Being at a healthy weight means neither weighing too much nor too little. There are a few methods for determining your optimum weight. One method involves using a simple formula that estimates your ideal weight using your height:

  • For women: add 100 pounds of body weight for the first 5 feet of height then add 5 pounds for each additional inch of height. Example: a 5’ 6” woman should weigh about 130 lbs.
  • For men: add 106 pounds of body weight for the first 5 feet of height then add 6 pounds for each additional inch of height. Example: a 5’ 10” man should weigh about 166 lbs.
  • To account for differences in body type, people with a small body frame should subtract 10% from the weight they calculated. Example: a 5’ 6” woman with a small frame should weigh about 130 - 13 = 117 lbs. For a large frame, 10% should be added. Example a 5’ 10” man with a large frame should weigh about 166 + 17 = 183 lbs.
Body mass index (BMI)

Another way to estimate a healthy weight range is by calculating your body mass index or BMI. The BMI is an indirect measure of the portion of your body that is made up of fat. This is the measure most often used to determine your risk of diseases related to excess weight such as type 2 diabets and heart disease.

Your BMI takes into account your height and weight; higher numbers mean you carry more fat. If your BMI is above 25 but below 30, you are considered “overweight.” If your BMI is between 30 and 39 you are considered “obese,” while a BMI of 40 or above is considered extremely or “morbidly obese.” Notice that the terms “overweight” and “obese” are not synonyms; medically, they refer to distinct categories of excess weight.

The formulas for calculating BMI are:

  • BMI = (weight in pounds/height in inches2) x 703
    -or-
  • BMI = weight in kilograms/height in meters2

Here is how to measure and calculate your BMI (using pounds and inches):

  • Weigh yourself on your bathroom scale.
  • Measure your height in inches using a yardstick or tape measure.
  • Take your height in inches and square the number (i.e. multiply the number of inches by the same number of inches).
  • Divide your weight in pounds by the answer from above (your height in inches squared).
  • Multiply that answer by 703. The answer is your BMI.
Or.. If you know your height and weight, you can use this easy little chart.
Find your height in inches on the left vertical column, and then find your weight in pounds in the corresponding horizontal row. The number directly above your weight in the of the chart is your BMI.

For example: If you are 65" and 150 lbs, your BMI is 25.
http://win.niddk.nih.gov/statistics/images/weightchart.jpg
Body fat measurements

Body fat measurements are used to estimate the percentage of your body weight made up by fat. A registered dietitian or exercise physiologist can help you calculate your body fat.

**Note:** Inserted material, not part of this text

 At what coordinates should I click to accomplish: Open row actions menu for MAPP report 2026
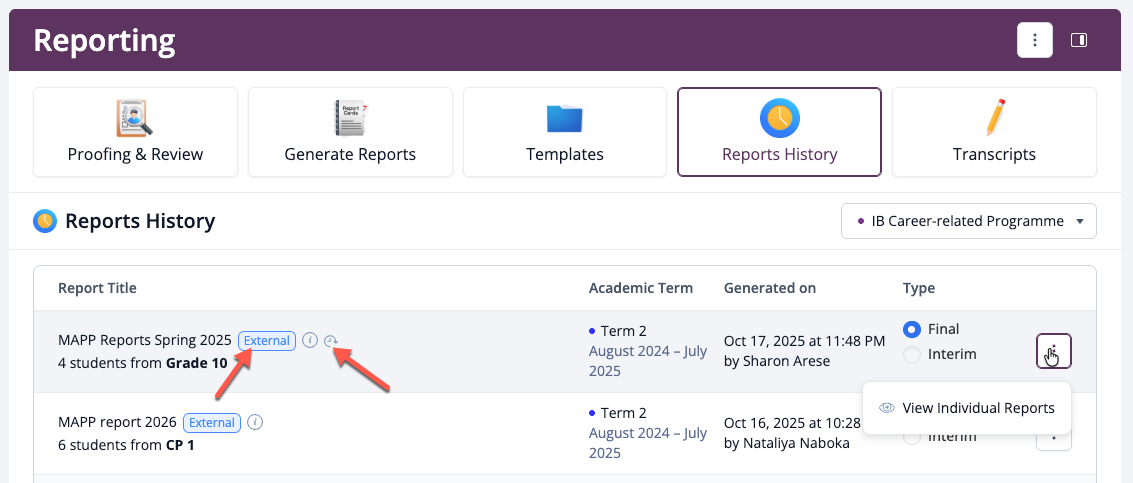(x=1053, y=437)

For women, the recommended amount of body fat is 20 - 21%, while the average American woman has approximately 22 - 25% body fat. A woman with 30% body fat or more is considered obese.

For men, the recommended amount of body fat is 13 - 17% while the average American man has approximately 17 - 19% body fat. A man with 25% body fat or higher is considered obese.

Body shape

While it is never healthy to carry too much excess weight, where you carry the weight on you can have implications for your health.

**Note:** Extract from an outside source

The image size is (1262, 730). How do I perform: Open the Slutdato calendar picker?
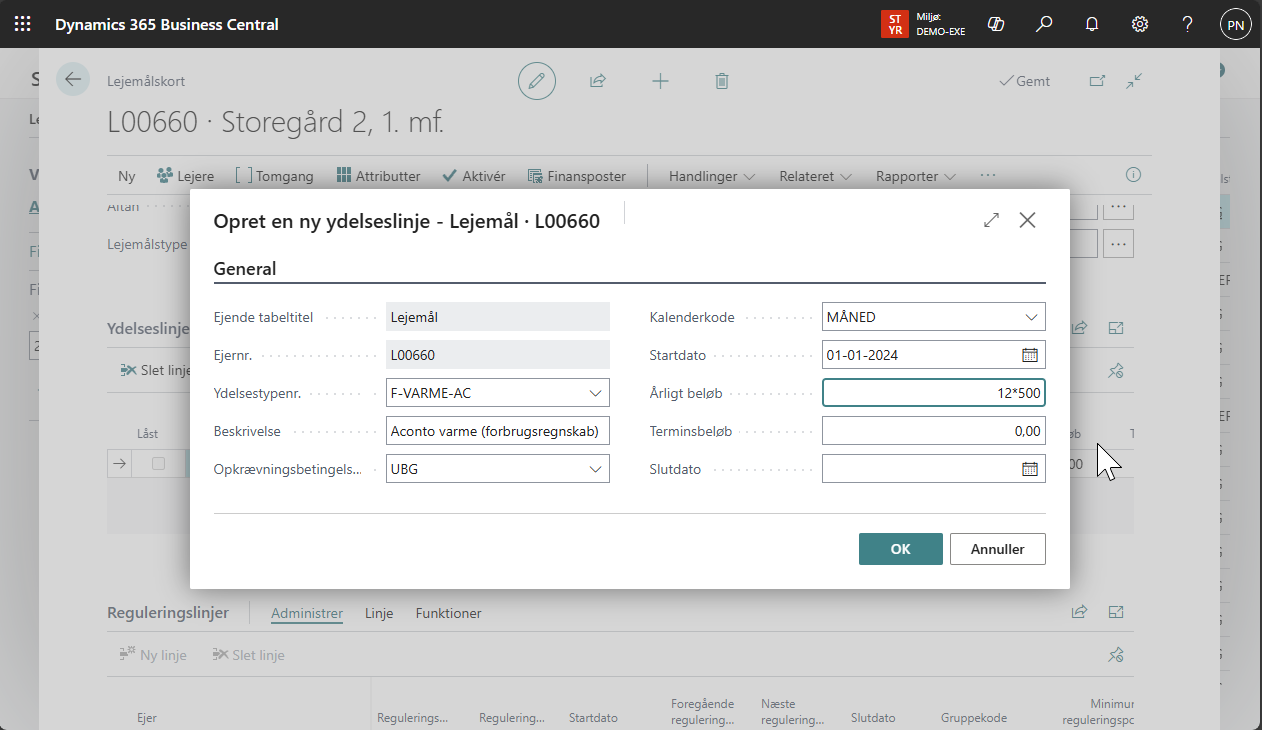pyautogui.click(x=1029, y=469)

There are two main types of body shape called “apples” and “pears” based on the parts of the body where people tend to store excess fat. Apple-shaped people have central body fat in the abdomen, mainly around the stomach and chest. Pear-shaped people store excess body fat below the waist in the hips, thighs, and buttocks. Research studies have demonstrated that having an apple shape increases the risk of developing type 2 diabetes, heart disease, and high blood pressure. For unknown reasons, central body fat is more resistant to the actions of insulin and so increases the risk for type 2 diabetes.

To determine if you are an apple or a pear, you can stand in front of a full-length mirror and decide where the majority of your excess weight is stored. You can also use a tape measure to measure your waist just above the hipbone while you exhale (don’t suck in your stomach). The risks of an apple shape increase for women whose waist is more than 35 inches and for men whose waist is more than 40 inches.

The most accurate way to determine your body shape is to calculate your waist to hip ratio, or WHR. To get your WHR, measure your waist at the smallest part and your hips at the widest part and then divide your waist measurement by your hip measurement. A healthy WHR for women is 0.80 or below and for men is 1.0 or below.

Don't forget that this does not necessarily take into consideration your muscle mass or weight distribution. It is only a general guideline for you.